▶ **PROBLEM TO WORK ON**
Below are records. Transcribe exactly the lines from the one that contains "Task: Click Edit offer name button" through the last line, leaving any pictures out.

▶ **Collected data**
--- START ---

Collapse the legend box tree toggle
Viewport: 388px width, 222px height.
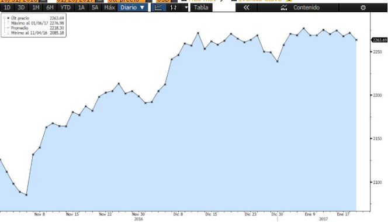coord(4,18)
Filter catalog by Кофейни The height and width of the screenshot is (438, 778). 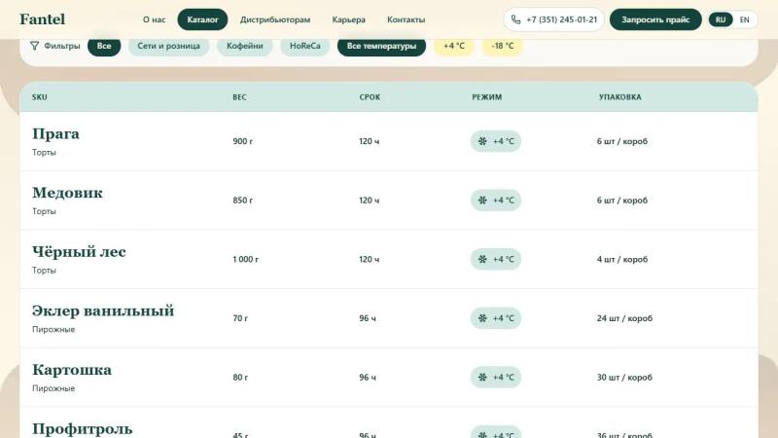coord(245,46)
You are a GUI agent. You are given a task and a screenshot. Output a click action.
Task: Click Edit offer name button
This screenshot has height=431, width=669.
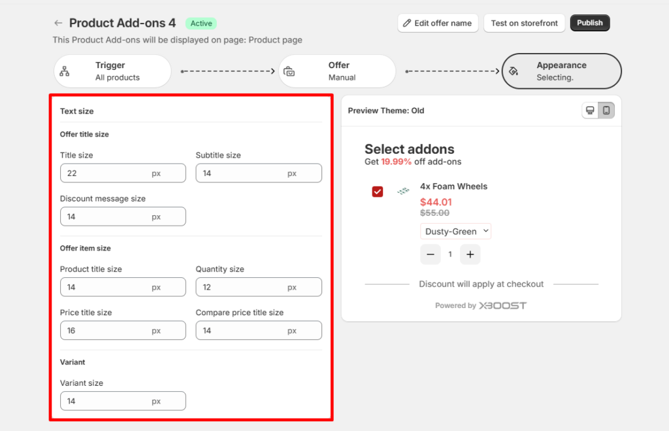click(438, 23)
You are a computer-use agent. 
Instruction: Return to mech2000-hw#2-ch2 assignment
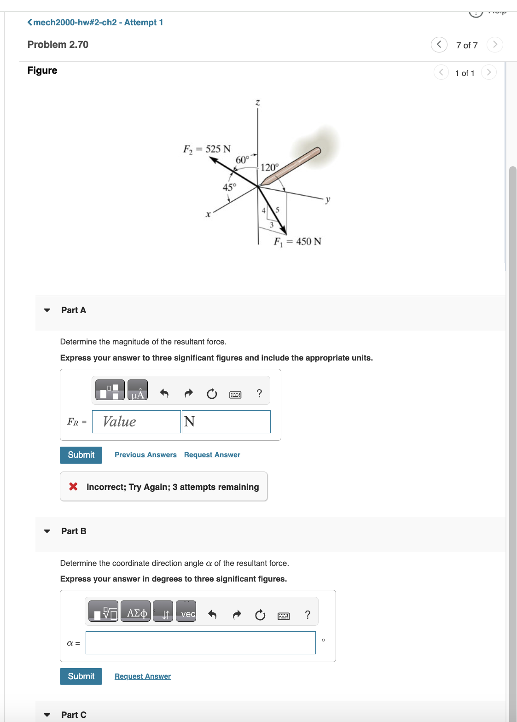click(x=94, y=22)
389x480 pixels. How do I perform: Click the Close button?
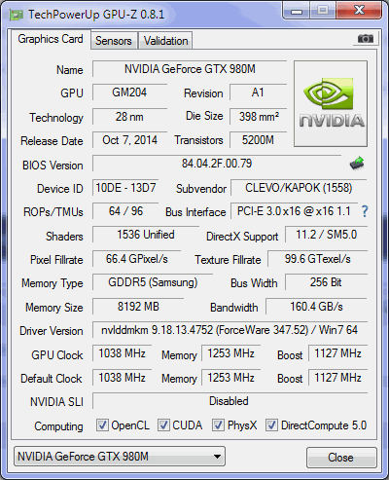[341, 458]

--- END ---

▶ **RESULT OF THE TASK**
Task: Click Edit offer name button
This screenshot has height=431, width=669.
click(438, 23)
You are a computer-use agent. 
Instruction: Return to mech2000-hw#2-ch2 assignment
click(x=94, y=22)
389x480 pixels. How do I perform: Click the Close button?
[341, 458]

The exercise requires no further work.